Corporate Access: Should Investors Really be Paying for It?
Since 2006 the U.K.’s Financial Services Authority (FSA) has limited investment managers’ use of dealing commissions to the purchase of trade execution and research services. More than six years later it would appear that not everybody has been abiding by these rules; the FSA is shining a spotlight on the opacity surrounding who pays whom, and what they are being paid for, in the non-transparent world of corporate access.
Under FSA rules, asset managers and investment banks can charge for the cost of making a deal and for research but not for setting up face-to-face meetings. The FSA probe into research costs is part of a broader investigation into how asset managers look after their clients’ money. On 9 November 2012, the FSA published the Dear CEO letter and report Conflicts of interest between asset managers and their customers: Identifying and mitigating the risks.
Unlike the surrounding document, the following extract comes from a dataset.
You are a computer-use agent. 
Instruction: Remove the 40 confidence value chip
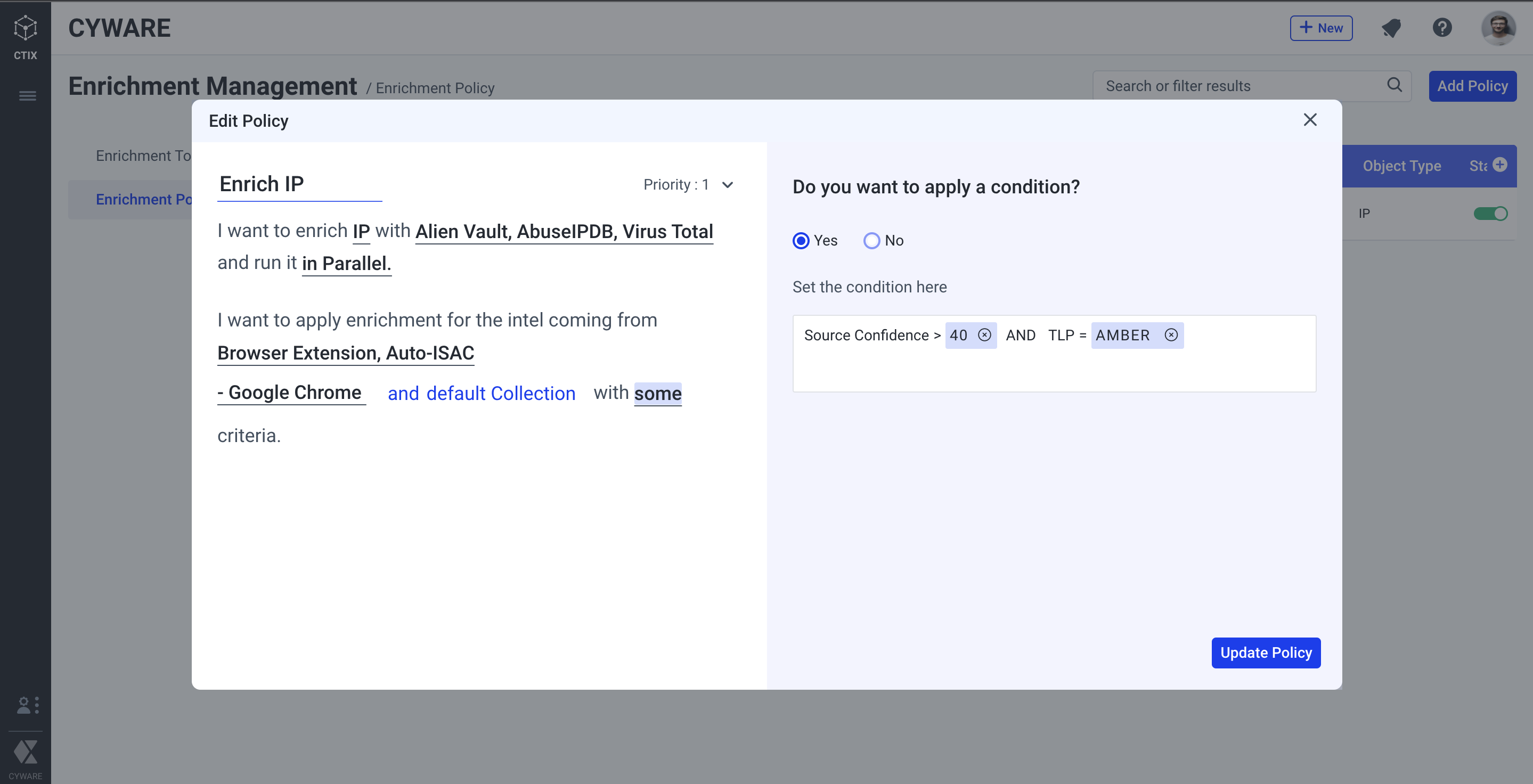coord(984,335)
This letter follows the FSA’s reviews of asset management firms carried out from June 2011 to February 2012 focusing on assessing firms’ arrangements for managing conflicts of interest. These reviews were prompted by evidence that some firms no longer saw conflicts of interest as a key source of potential detriment to their customers and that they had in fact relaxed controls that were considered to be well-established market norms. The report suggested that conflicts were widespread, with asset managers failing to meet requirements on disclosing commission payments, as well as using customers’ money to purchase research and execution services without checking that they were eligible to be paid for in that manner. The FSA also wrote that in some cases buy-side firms were unable to demonstrate how corporate access constituted research or execution services.
Corporate access has been a growing trend as analysts and fund managers become more pressured to find an informational advantage, and they seek better and deeper knowledge for their research, as well as seek to engage and further improve fund and issuer performances. Although the figures appear high, the 2012 Thomson Reuters Extel Survey shows that the proportion of dealing commissions used to pay for corporate access is on an increasing trend rising to 29% in 2012 (from 27% in 2011 and 21% in 2010). As an ex-market participant, I find these corporate access figures hard to believe. It would not be a stretch to assume that these figures are likely to be inflated given that corporate access is a bundled service and does not exist as a single reporting line item in any fund management or brokerage firm.
So change to the business model is more than likely. Concierge-style broker services will become more difficult to charge for, and commissions allocated to corporate access are likely to dramatically decline. Transparency will have to improve. Nonetheless, the opportunity to revisit this topic should be welcomed as we continue to ask why fund managers are being charged for this access to company management in the first place. It would be unusual for large funds to struggle getting face time with management — sadly the same cannot be said for the smaller players. Whilst the FSA is in listening mode, maybe they could read the CFA Institute guidance for ethical practices involving client brokerage. It may just be helpful.